У входа в подвал стоял невероятно худой, уже не имевший возраста человек. Он был без шапки, длинные седые волосы касались плеч. Кирпичная пыль въелась в перетянутый ремнем ватник, сквозь дыры на брюках виднелись голые, распухшие, покрытые давно засохшей кровью колени. Из разбитых, с отвалившимися головками сапог торчали чудовищно раздутые черные отмороженные пальцы. Он стоял, строго выпрямившись, высоко вскинув голову, и, не отрываясь, смотрел на солнце ослепшими глазами. И из этих немигающих пристальных глаз неудержимо текли слезы.
И все молчали. Молчали солдаты и офицеры, молчал генерал. Молчали бросившие работу женщины вдалеке, и охрана их тоже молчала, и все смотрели сейчас на эту фигуру, строгую и неподвижную, как памятник. Потом генерал что-то негромко сказал.
— Назовите ваше звание и фамилию, — перевел Свицкий.
— Я — русский солдат.
Голос позвучал хрипло и громко, куда громче, чем требовалось: этот человек долго прожил в молчании и уже плохо управлял своим голосом. Свицкий перевел ответ, и генерал снова что-то спросил.

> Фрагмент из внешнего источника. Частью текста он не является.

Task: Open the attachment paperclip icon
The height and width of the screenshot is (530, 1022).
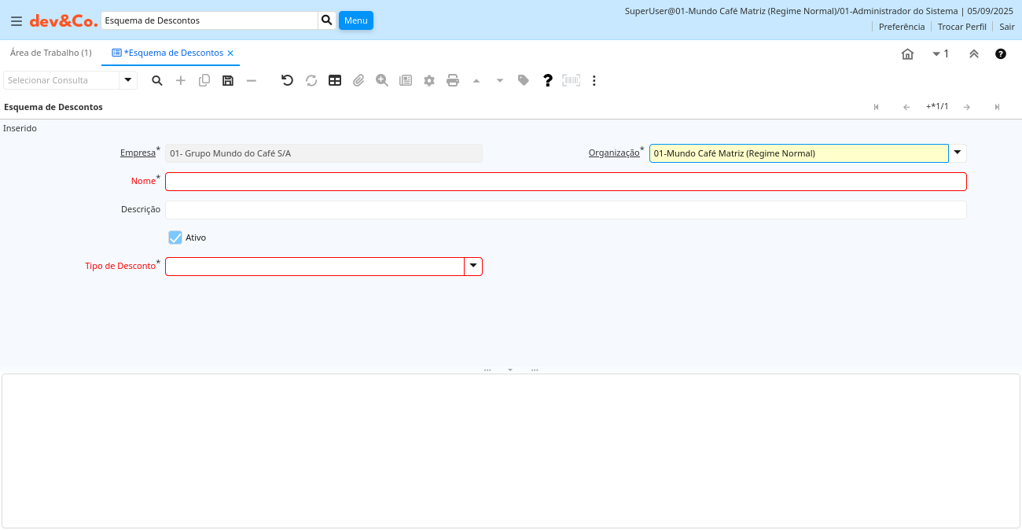Action: click(x=358, y=80)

— Господин генерал настоятельно просит вас сообщить свое звание и фамилию...
Голос Свицкого задрожал, сорвался на всхлип, и он заплакал и плакал, уже не переставая, дрожащими руками размазывая слезы по впалым щекам.
Неизвестный вдруг медленно повернул голову, и в генерала уперся его немигающий взгляд. И густая борода чуть дрогнула в странной торжествующей насмешке:
— Что, генерал, теперь вы знаете, сколько шагов в русской версте?

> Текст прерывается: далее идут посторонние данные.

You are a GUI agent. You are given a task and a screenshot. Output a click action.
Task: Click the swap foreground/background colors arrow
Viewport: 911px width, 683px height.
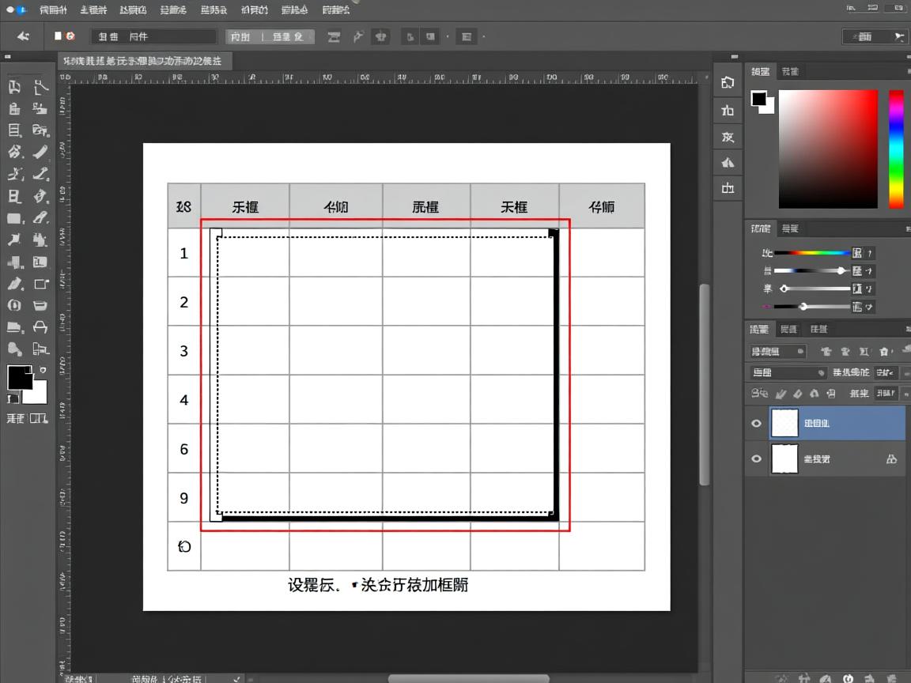click(x=42, y=370)
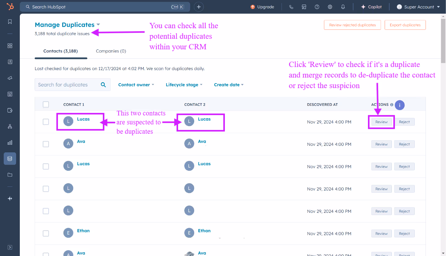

Это были последние его слова. Свицкий переводил еще какие-то генеральские вопросы, но неизвестный молчал, по-прежнему глядя на солнце, которого не видел.
Подъехала санитарная машина, из нее поспешно выскочили врач и два санитара с носилками. Генерал кивнул, врач и санитары бросились к неизвестному. Санитары раскинули носилки, а врач что-то сказал, но неизвестный молча отстранил его и пошел к машине.
Он шел строго и прямо, ничего не видя, но точно ориентируясь по звуку работавшего мотора. И все стояли на своих местах, и он шел один, с трудом переставляя распухшие, обмороженные ноги.
И вдруг немецкий лейтенант звонко и напряженно, как на параде, выкрикнул команду, и солдаты, щелкнув каблуками, четко вскинули оружие "на караул". И немецкий генерал, чуть помедлив, поднес руку к фуражке.
А он, качаясь, медленно шел сквозь строй врагов, отдававших ему сейчас высшие воинские почести. Но он не видел этих почестей, а если бы и видел, ему было бы уже все равно. Он был выше всех мыслимых почестей, выше славы, выше жизни и выше смерти.
Страшно, в голос, как по покойнику, закричали, завыли бабы. Одна за другой они падали на колени в холодную апрельскую грязь. Рыдая, протягивали руки и кланялись до земли ему, последнему защитнику так и не покорившейся крепости.
А он брел к работающему мотору, спотыкаясь и оступаясь, медленно передвигая ноги. Подогнулась и оторвалась подошва сапога, и за босой ногой тянулся теперь легкий кровавый след. Но он шел и шел, шел гордо и упрямо, как жил, и упал только тогда, когда дошел.
Возле машины.
Он упал на спину, навзничь, широко раскинув руки, подставив солнцу невидящие, широко открытые глаза. Упал свободным и после жизни, смертию смерть поправ."